NYACK, N.Y. -- While drunk or distracted driving have taken center stage in America's driving conversation, another equally dangerous action occurs with alarming frequency. According to the National Sleep Foundation, 60 percent of Americans have driven while feeling sleepy and 37 percent admit to having fallen asleep at the wheel in the past year.
The National Highway Traffic Safety Administration estimates at least 100,000 police- reported crashes are the direct result of drowsy driving annually, causing an estimated 1,550 deaths and 71,000 injuries. Before getting behind the wheel, it's important to make sure drivers are attentive and up to the task.

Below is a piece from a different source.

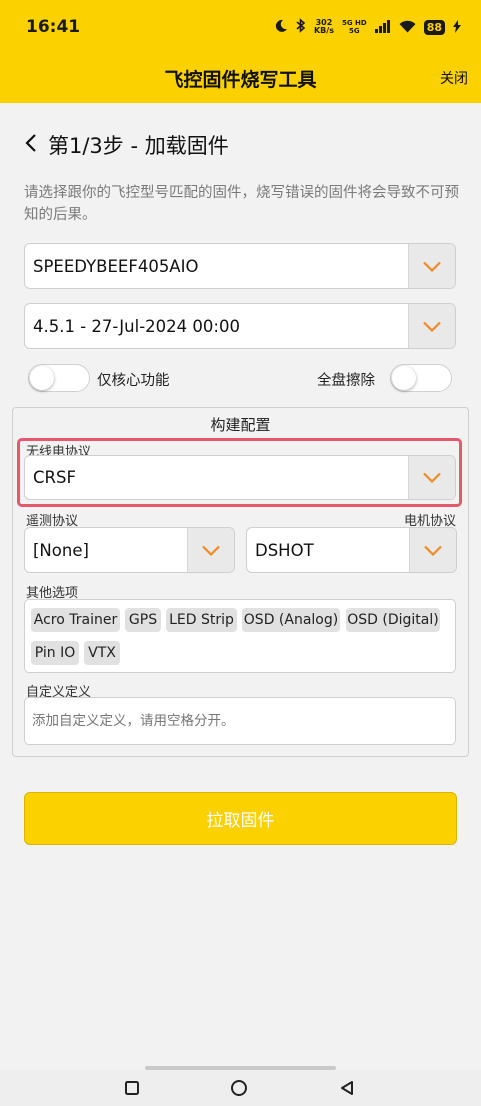 Image resolution: width=481 pixels, height=1106 pixels. Describe the element at coordinates (116, 266) in the screenshot. I see `board-select-value: SPEEDYBEEF405AIO` at that location.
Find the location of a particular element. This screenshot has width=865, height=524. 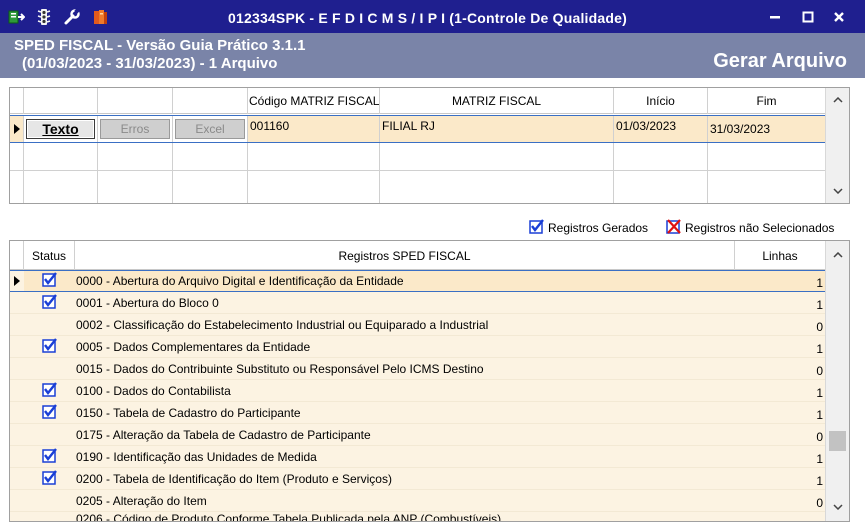

maximize-button is located at coordinates (808, 17).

"If you feel yourself nodding off while driving, it’s not enough to roll down your window, turn on the radio, chew gum or pinch yourself," said Nyack Hospital sleep medicine specialist, Dr. Anita Bhola. “Pull over, find a rest area and take a brief nap for 20 minutes or so. If you are driving with someone, change drivers.”

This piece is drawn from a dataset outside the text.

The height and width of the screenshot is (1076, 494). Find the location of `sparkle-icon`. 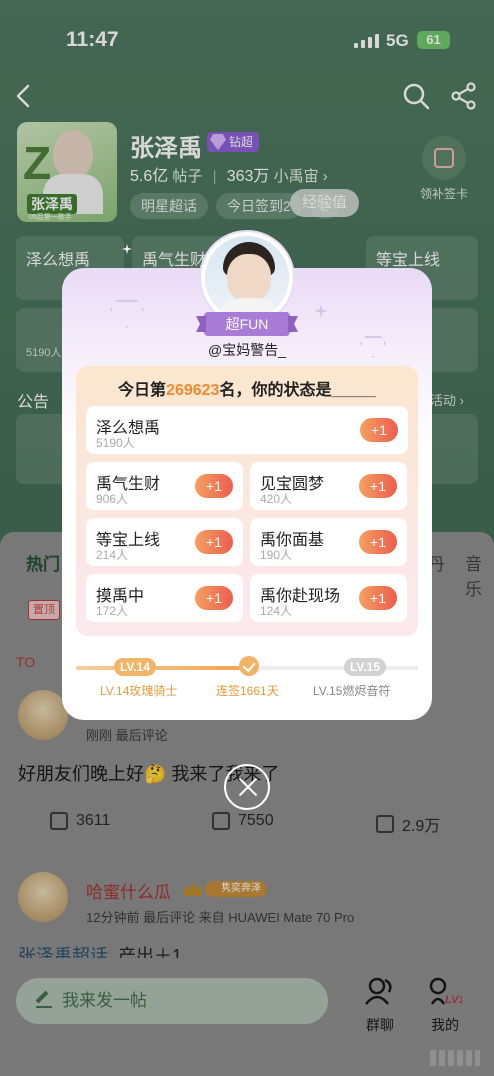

According to Dr. Bhola, teens are by far the most likely to drive while tired. “Fifty-five percent of all drowsy driving-related crashes are seen in those less than 25 years of age,” she noted. “Teens have terrible sleep hygiene—they stay up late, they have to get up early for school and experience phase delay in their internal clock. They should be getting eight and a half to nine and a half hours of sleep, but they often don’t get anywhere near that and are among the most sleep-deprived Americans. Additionally, they are inexperienced drivers.”

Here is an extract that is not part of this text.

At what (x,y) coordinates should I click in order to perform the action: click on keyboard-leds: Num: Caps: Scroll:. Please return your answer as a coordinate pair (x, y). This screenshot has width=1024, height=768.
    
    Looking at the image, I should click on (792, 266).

The best way to prevent drowsy driving is simply to get enough sleep. Studies recommend seven to nine hours for adults, and from eight and a half to nine and half hours for teens.
Some patients may exhibit signs of a larger sleep disorder, such as snoring or feeling sleepy during the day, and should speak to a doctor about treatment options. It's also important to check medication labels to see if it might be making you sleepy as well as avoiding alcohol before getting behind the wheel. Sometimes, it's just too much effort to drive home. In those cases, always get a ride home, take a taxi or use public transportation.
“Most people underestimate how drowsy they are, or focus on the need to get somewhere,” Dr. Bhola said. “But it only takes 4 seconds of lapse in attention to cause an accident.”